Ela entrou na sala e deixou cair o casaco. Eram 6 horas da manhã e acabara de chegar do hospital. E agora? Como seria tudo daqui para a frente? Mais uma vez a vida tinha-lhe trocado as voltas. Quando parecia que tudo se estava a endireitar e a vida parecia mostrar o seu lado bom, ele resolvera partir…
Partira de vez, deixando-a com os seus dois filhos, uma casa para pagar, um carro enorme que mal sabia conduzir, um emprego começado há uma semana e uma vida inteira pela frente. Sozinha…
“Não”, disse para si mesma. Não estava sozinha porque tinha os seus filhos, mas já sentia a falta dele, do homem que a tinha encantado enquanto ela lavava roupa no tanque, do homem que a fazia sentir como uma rainha. Logo a ela, que com os seus 16 anos ainda só tinha sonhos e não conhecia o mundo. Mas o seu jeito malandro, o charme, o respeito que mostrava pela sua mãe, apesar de ser apenas uma empregada, tinha-a encantado. Era atraente porque era educado, era respeitador, mas também porque lhe inspirava um sentimento de segurança. Era dele que estava à espera sem saber para poder sair de casa dos pais, para poder libertar-se e seguir os seus sonhos de conhecer o mundo, de aprender, de evoluir, de ser cada vez melhor.
“E agora?”, pensou outra vez. Ele partira cedo demais e tudo o que tinha imaginado para si, para os seus filhos e para a família que estavam a construir caía com a mesma rapidez que as ondas do mar destroem os castelos de areia.
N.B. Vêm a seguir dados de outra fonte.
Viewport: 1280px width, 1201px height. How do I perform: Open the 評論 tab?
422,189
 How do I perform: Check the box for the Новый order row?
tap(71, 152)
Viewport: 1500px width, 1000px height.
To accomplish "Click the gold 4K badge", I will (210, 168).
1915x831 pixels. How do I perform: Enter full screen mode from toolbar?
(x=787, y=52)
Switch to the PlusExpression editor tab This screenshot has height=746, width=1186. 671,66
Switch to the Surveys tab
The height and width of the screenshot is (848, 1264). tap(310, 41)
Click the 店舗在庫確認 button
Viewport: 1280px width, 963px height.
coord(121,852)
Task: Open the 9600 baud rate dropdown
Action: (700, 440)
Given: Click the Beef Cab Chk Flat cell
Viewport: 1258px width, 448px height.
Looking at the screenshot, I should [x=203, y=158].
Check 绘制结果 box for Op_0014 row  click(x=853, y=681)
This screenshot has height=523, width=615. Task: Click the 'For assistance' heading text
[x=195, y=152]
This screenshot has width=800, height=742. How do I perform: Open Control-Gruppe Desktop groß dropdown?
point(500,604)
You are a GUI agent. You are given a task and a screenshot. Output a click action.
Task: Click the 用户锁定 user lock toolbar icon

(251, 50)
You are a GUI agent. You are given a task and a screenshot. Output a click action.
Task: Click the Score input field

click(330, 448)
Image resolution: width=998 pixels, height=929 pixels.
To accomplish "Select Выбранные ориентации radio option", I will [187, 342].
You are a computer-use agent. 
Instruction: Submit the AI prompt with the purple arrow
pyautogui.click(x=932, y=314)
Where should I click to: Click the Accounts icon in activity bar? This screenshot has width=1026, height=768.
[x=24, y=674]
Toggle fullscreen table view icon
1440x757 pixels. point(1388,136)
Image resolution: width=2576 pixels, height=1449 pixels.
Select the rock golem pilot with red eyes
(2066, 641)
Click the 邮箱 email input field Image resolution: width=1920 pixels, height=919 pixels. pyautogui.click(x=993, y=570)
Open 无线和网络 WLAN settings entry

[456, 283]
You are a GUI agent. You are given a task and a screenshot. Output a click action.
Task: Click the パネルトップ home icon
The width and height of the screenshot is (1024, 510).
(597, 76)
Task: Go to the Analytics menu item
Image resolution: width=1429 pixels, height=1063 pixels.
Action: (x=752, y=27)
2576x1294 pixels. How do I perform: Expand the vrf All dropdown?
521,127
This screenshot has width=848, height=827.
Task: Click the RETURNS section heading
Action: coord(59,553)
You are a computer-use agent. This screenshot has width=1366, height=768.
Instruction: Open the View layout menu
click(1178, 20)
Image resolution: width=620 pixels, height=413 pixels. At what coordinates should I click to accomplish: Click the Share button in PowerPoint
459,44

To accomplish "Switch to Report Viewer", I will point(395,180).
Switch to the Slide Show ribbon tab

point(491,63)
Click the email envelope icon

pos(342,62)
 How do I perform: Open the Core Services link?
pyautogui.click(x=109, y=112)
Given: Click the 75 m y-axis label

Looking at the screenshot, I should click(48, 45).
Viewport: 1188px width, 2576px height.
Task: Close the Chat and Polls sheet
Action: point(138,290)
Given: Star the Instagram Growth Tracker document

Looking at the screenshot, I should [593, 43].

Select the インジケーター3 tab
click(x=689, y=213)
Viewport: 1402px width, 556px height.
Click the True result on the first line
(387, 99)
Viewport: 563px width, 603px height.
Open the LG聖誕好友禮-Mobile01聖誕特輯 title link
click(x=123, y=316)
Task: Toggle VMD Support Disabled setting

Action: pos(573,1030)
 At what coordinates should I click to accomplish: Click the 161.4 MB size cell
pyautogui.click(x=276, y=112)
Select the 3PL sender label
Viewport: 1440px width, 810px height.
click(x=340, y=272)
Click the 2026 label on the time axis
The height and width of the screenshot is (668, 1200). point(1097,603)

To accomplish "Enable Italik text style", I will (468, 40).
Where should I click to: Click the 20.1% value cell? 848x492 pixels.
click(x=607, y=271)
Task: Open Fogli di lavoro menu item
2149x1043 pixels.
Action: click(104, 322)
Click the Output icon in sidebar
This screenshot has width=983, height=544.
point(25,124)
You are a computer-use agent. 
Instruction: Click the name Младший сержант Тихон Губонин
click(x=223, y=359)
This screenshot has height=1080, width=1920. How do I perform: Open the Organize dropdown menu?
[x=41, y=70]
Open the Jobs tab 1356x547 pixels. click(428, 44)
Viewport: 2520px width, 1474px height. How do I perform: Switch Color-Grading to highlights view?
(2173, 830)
Quando se sentou no sofá da sala que tinham comprado juntos, a imagem da expressão dos seus filhos ao receberem a notícia da partida do pai não lhe saía da cabeça. Olharam-na com os olhos fixos, talvez pensando que estivessem a sonhar, que não era verdade que o pai não voltava para casa. Era impossível que o pai não voltasse…
Mas ele não iria voltar, pelo menos fisicamente porque em tudo o resto ele estava presente. Olhou em redor e viu o móvel da sala que compraram depois de terem poupado tanto, o sofá onde estava sentada, o candeeiro por cima da mesa de jantar, o cinzeiro de pé ao lado do sofá onde ele se sentava sempre a ver televisão, de perna cruzada, e que estava sempre cheio de beatas. Ele fumava tanto…Todo o prazer que retirou em cada uma das inspirações de fumo estava agora transformado numa dor imensa que já não cabia dentro dela, que era insuportável e só lhe apetecia desistir…
A palavra desistir ecoou na sua cabeça e imediatamente a imagem da expressão dos seus filhos, de olhos fixos a ouvirem-na dizer que o pai não voltava para casa, fê-la apagar esse pensamento. Levantou-se, deixou o casaco onde tinha caído, passou pelo quarto dos filhos que aparentemente dormiam e foi deitar-se para sentir o cheiro dele porque, tal como ele partiu, também o cheiro partiria para sempre.
Uma história nossa conhecida?….. Beijinho Luís.